Posted over 3 years ago

Is it Smart to Invest with Family and Friends?

There are two types of real estate investors: those who partner up with other investors, and those who fly solo. Both ways have their pros and cons, and one isn’t necessarily better than the other. It comes down to who you are as an investor (and a person, in general), as well as what your strategy and objectives are. Ask yourself this: Will having a partner help you reach your goals faster and make the most sense for your unique circumstances?

If you do decide that teaming up is the best approach, the next question is, “Who will be your partner?” And this is where it gets tricky, friends. Investment partners bring a lot of great things to the table, but they also represent an element of risk that cannot be ignored. Finding the right person is critical to your success as a real estate investor.

For many investors, the first place they go looking for a partner is among their family and friends. This makes perfect sense, because A) they already know them and no one wants to partner with a total stranger, and B) they trust them. And trust is the most important thing to have when entering into a real estate investment partnership.

But just because lots of investors go the family/friends route when it comes to partnering, it doesn’t necessarily mean it’s a good idea. If this type of arrangement is something you’re considering for your next investment, whether it’s a turnkey property or a fix and flip, there are certain steps you need to take before entering into an agreement.

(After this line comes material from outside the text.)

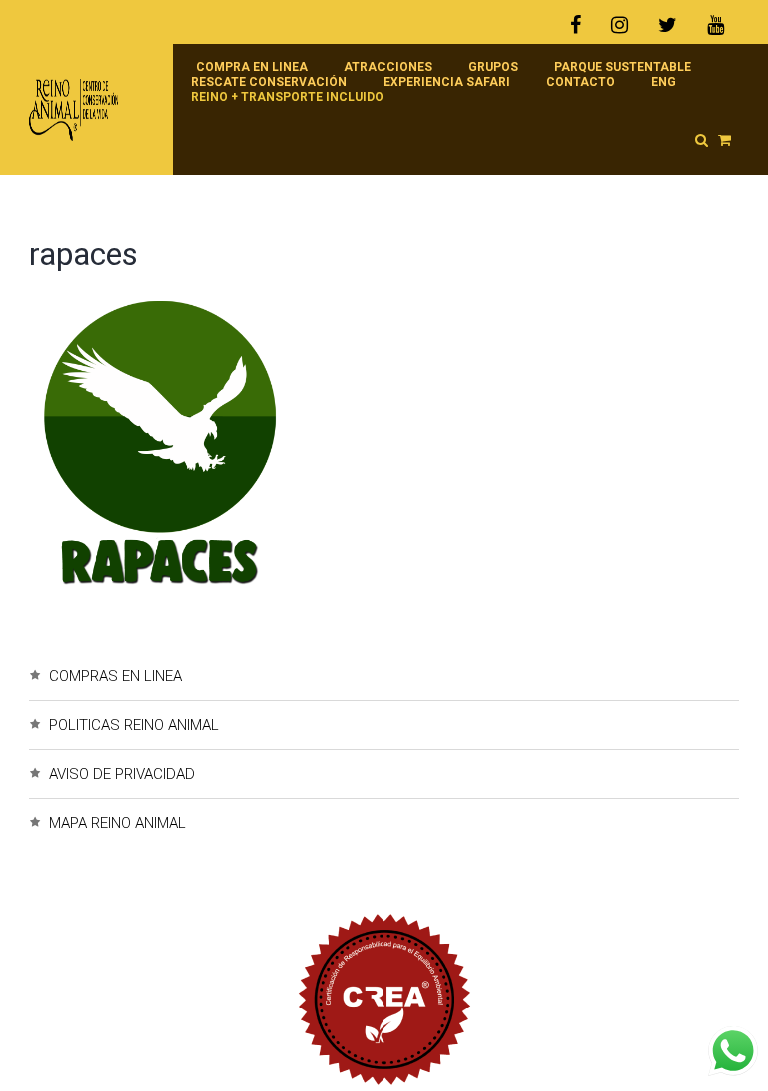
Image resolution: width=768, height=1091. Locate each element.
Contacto (580, 82)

Think Objectively About Who You’re Asking

First, you need to consider this individual from an objective standpoint. Put aside the fact that they’re your brother or your oldest friend, and really take a look at this person. What sort of work ethic do they have? Are they completely trustworthy? Do they handle their finances responsibly? Have you ever seen them throw someone under the bus? These are the questions you need to answer, but it’s critical that you do it as an objective party.

Weigh the Pros and Cons

Next, consider the pros and cons that would come with a partnership with this person. Some of the pros might be that you’d save money (i.e., they’d be fronting some cash; therefore, you’d be responsible for less) ; they might have expertise in an area that you don’t; you can bounce ideas off each other; if the poop hits the fan, your risk level is reduced. Cons include the fact that you’ll make less profit off the investment; your partner might not live up to your expectations; and you’ll lose some autonomy because all decision-making will be shared with them. Think carefully about each of these factors and how the person you’re considering fits in.

Understand that Your Relationship Will Be Tested

Business and friends/family don’t always mix. Any time money is thrown into the mix, an extra layer of stress is added, and this stress will undoubtedly have an impact on your relationship. There will be times when you disagree on something or your goals don’t match up, and you must have a plan in place for navigating these moments. You also have to be very careful about separating emotions from logic, because there will also be times when you get angry or upset with this person. However, you can’t let this emotional response drive your decisions; logic must prevail, and you both need to be on the same page with that philosophy.

...And it May be Destroyed

There’s a chance that something will do more than test your relationship; it will break it. You must recognize this risk and be willing to accept the outcome.

So, is it smart to invest with a family member or friend? Maybe. It all depends on the people involved and the circumstances at hand. Consider the factors above, and be honest with yourself and each other. And please, PLEASE, do not enter into a partnership with anyone without careful, thoughtful evaluation.